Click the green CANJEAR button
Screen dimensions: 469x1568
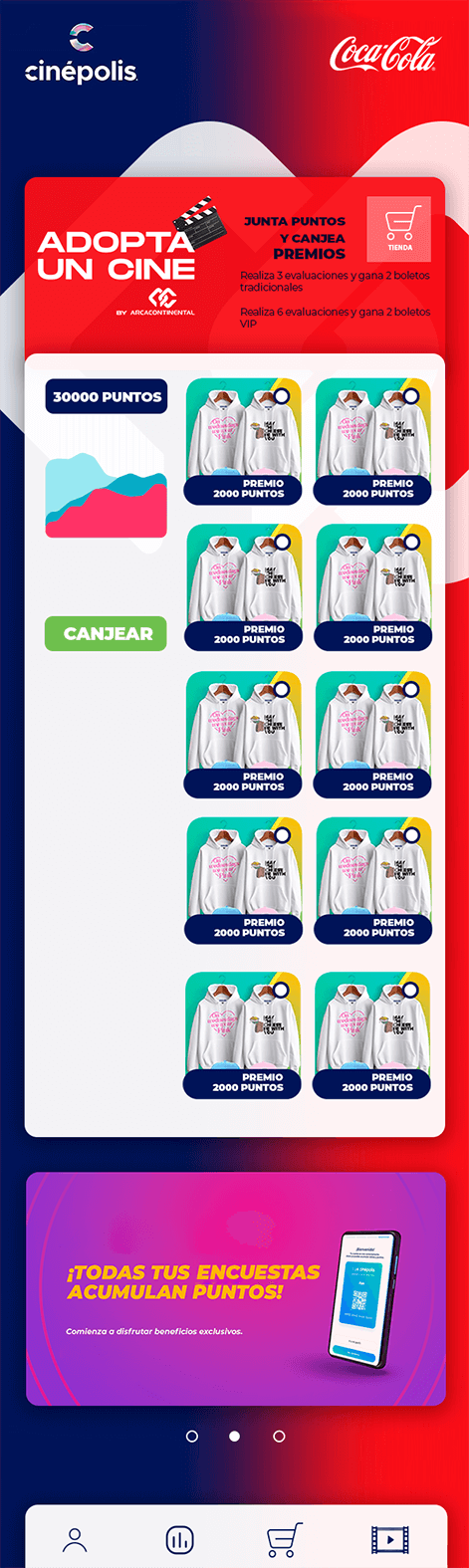pos(106,633)
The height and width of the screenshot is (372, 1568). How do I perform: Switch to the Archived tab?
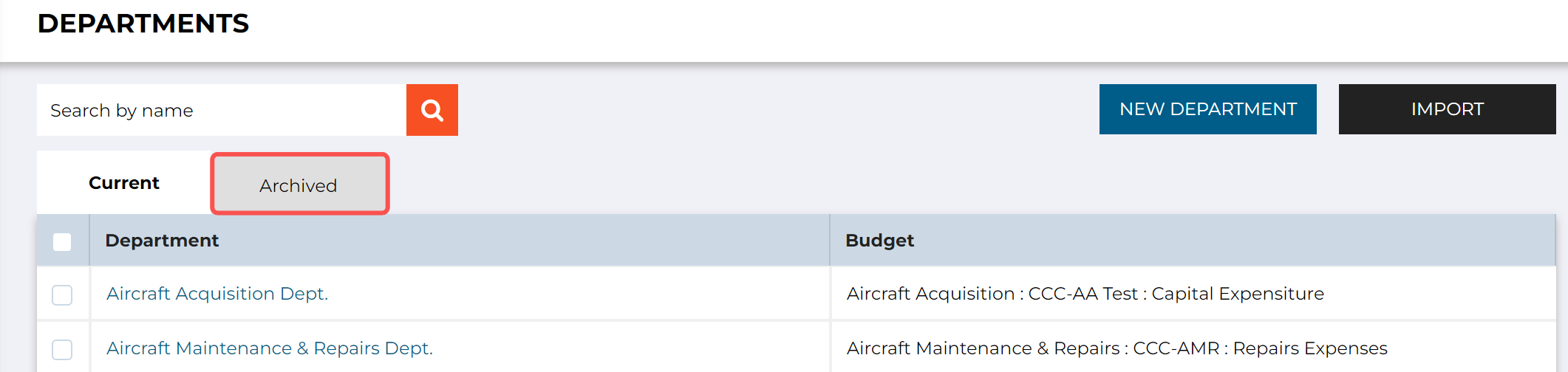coord(299,185)
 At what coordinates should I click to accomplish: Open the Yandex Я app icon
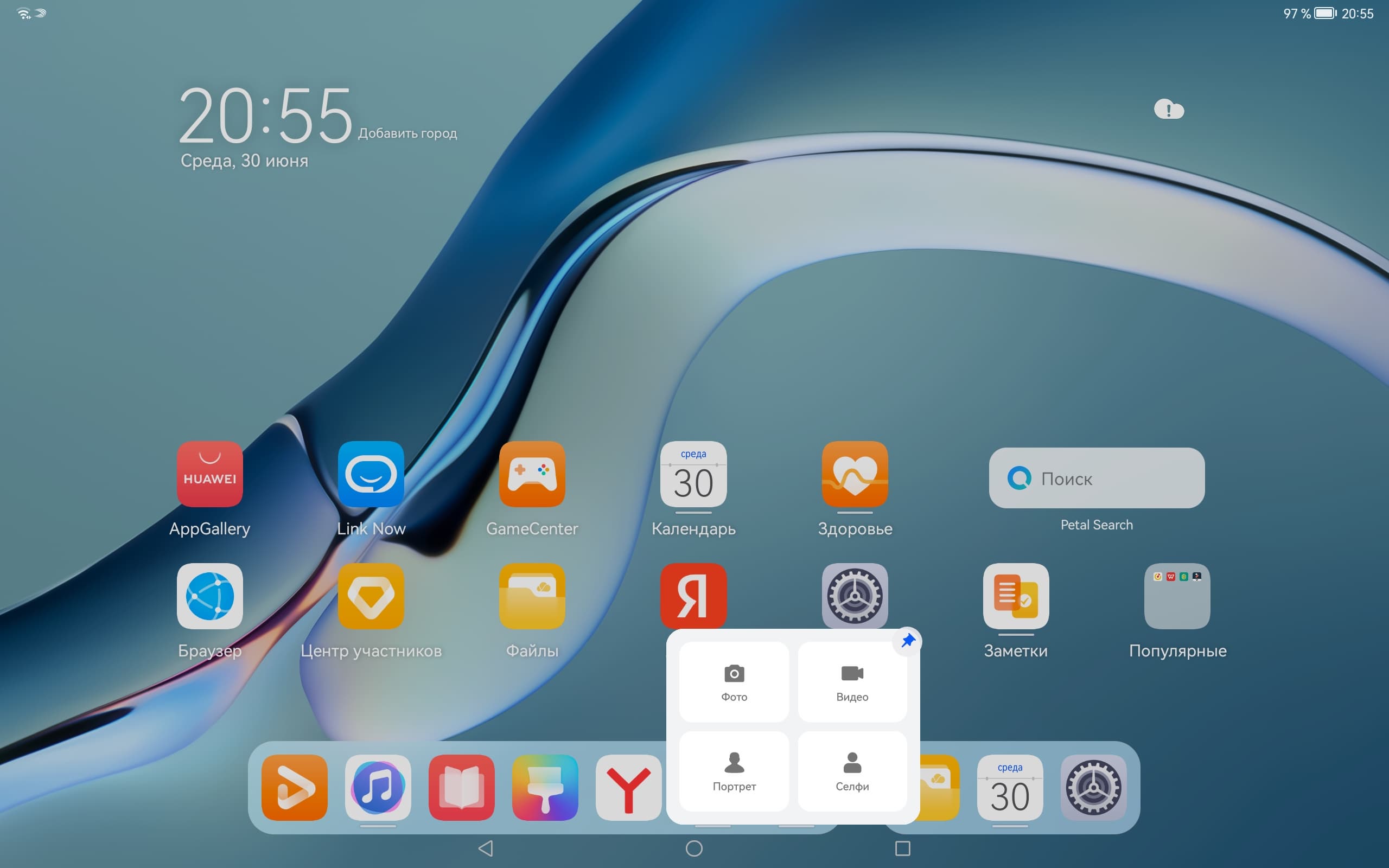coord(693,595)
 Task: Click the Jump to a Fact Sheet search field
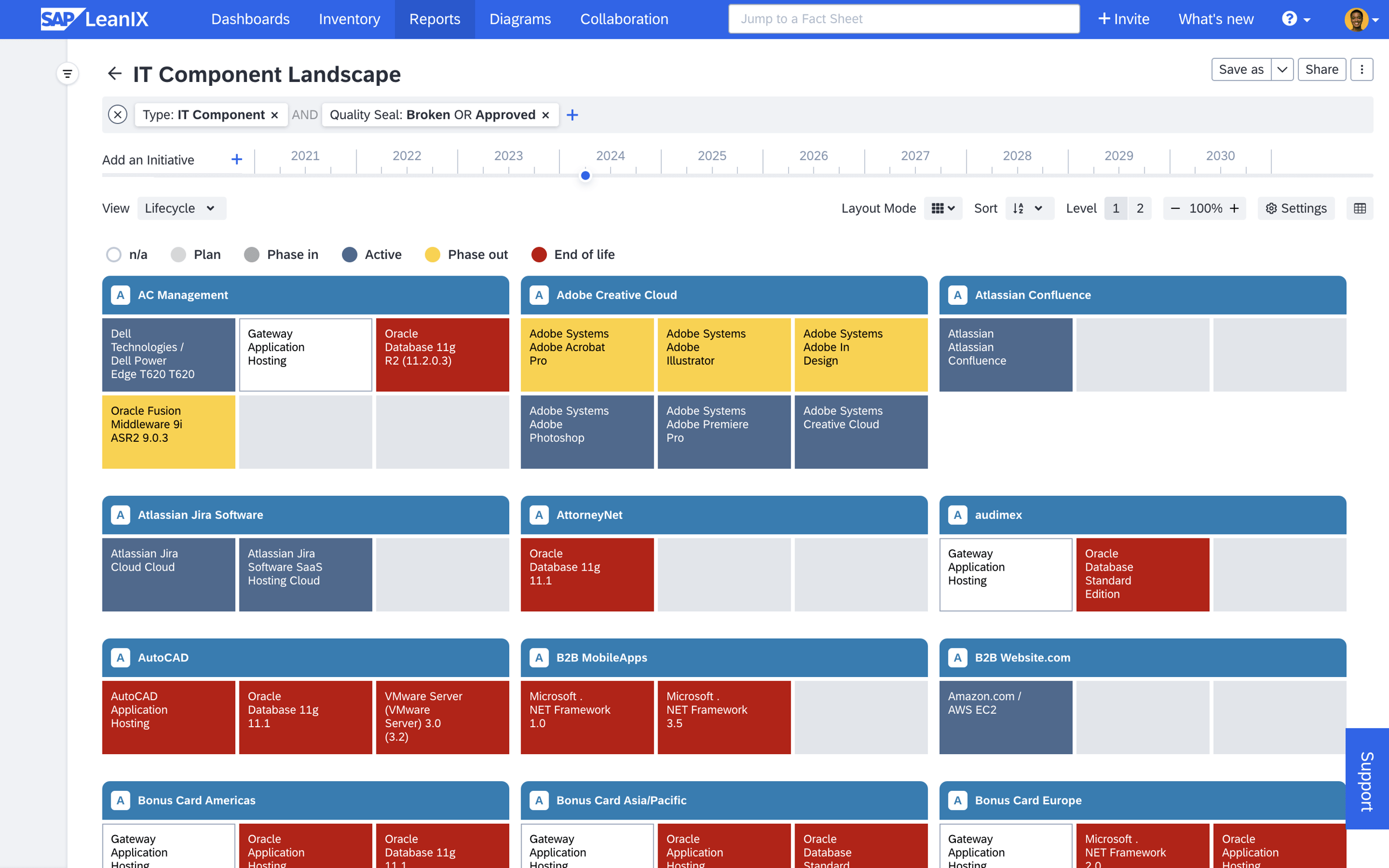coord(904,18)
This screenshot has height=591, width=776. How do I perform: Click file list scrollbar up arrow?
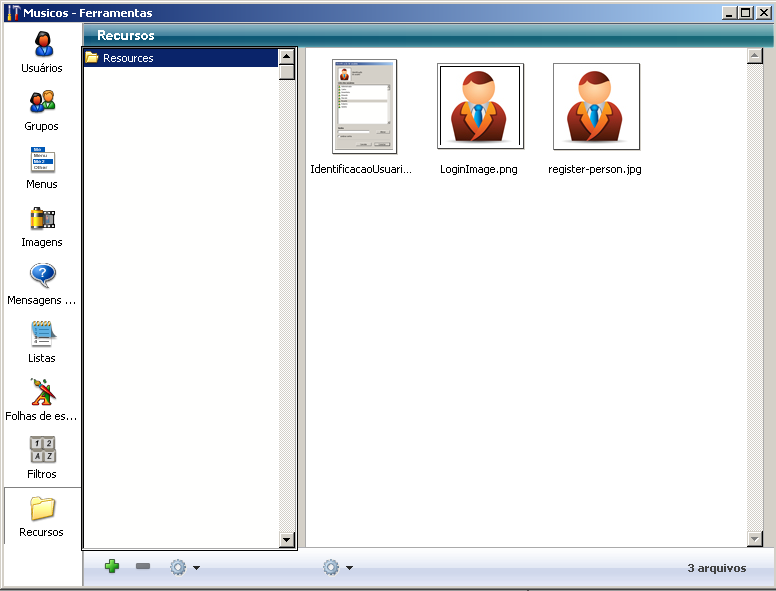pos(755,56)
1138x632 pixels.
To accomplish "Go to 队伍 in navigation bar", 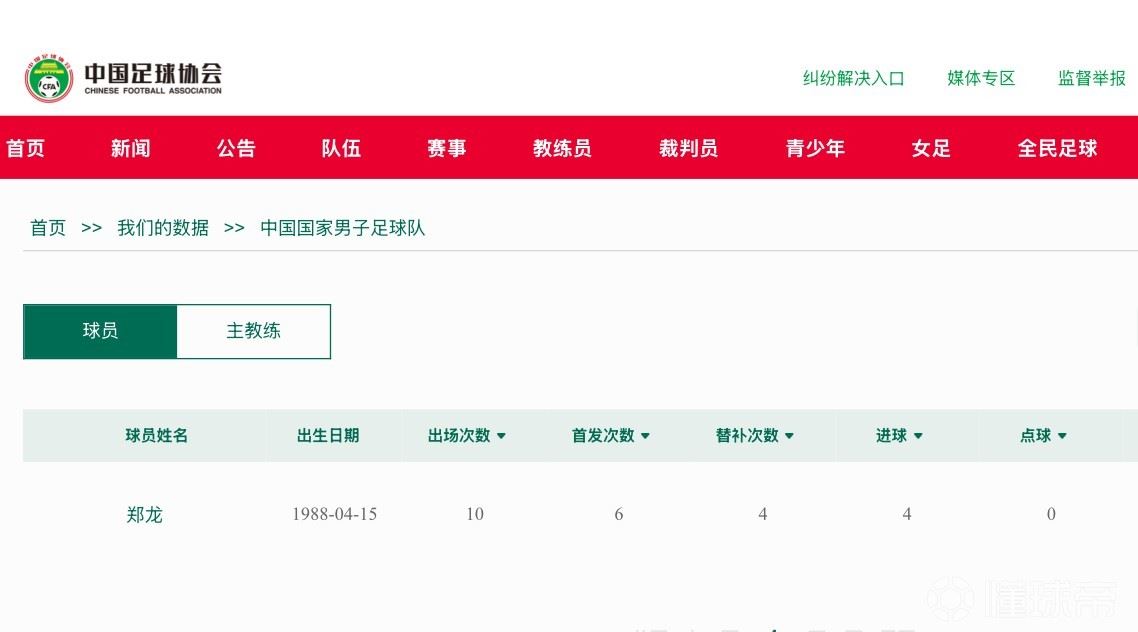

==================================================

**EXERCISE DETAILS:**
Can you render the items above as a numbered list, skipping blank lines and leaving out the pictures?

**TASK SOLUTION:**
1. Click the green CANJEAR button
2. Screen dimensions: 469x1568
3. pos(106,633)
4. The height and width of the screenshot is (372, 1568). How do I perform: Switch to the Archived tab?
5. coord(299,185)
6.  At what coordinates should I click to accomplish: Open the Yandex Я app icon
7. coord(693,595)
8.  Task: Click the Jump to a Fact Sheet search field
9. coord(904,18)
10. This screenshot has height=591, width=776. How do I perform: Click file list scrollbar up arrow?
11. pos(755,56)
12. 1138x632 pixels.
13. To accomplish "Go to 队伍 in navigation bar", 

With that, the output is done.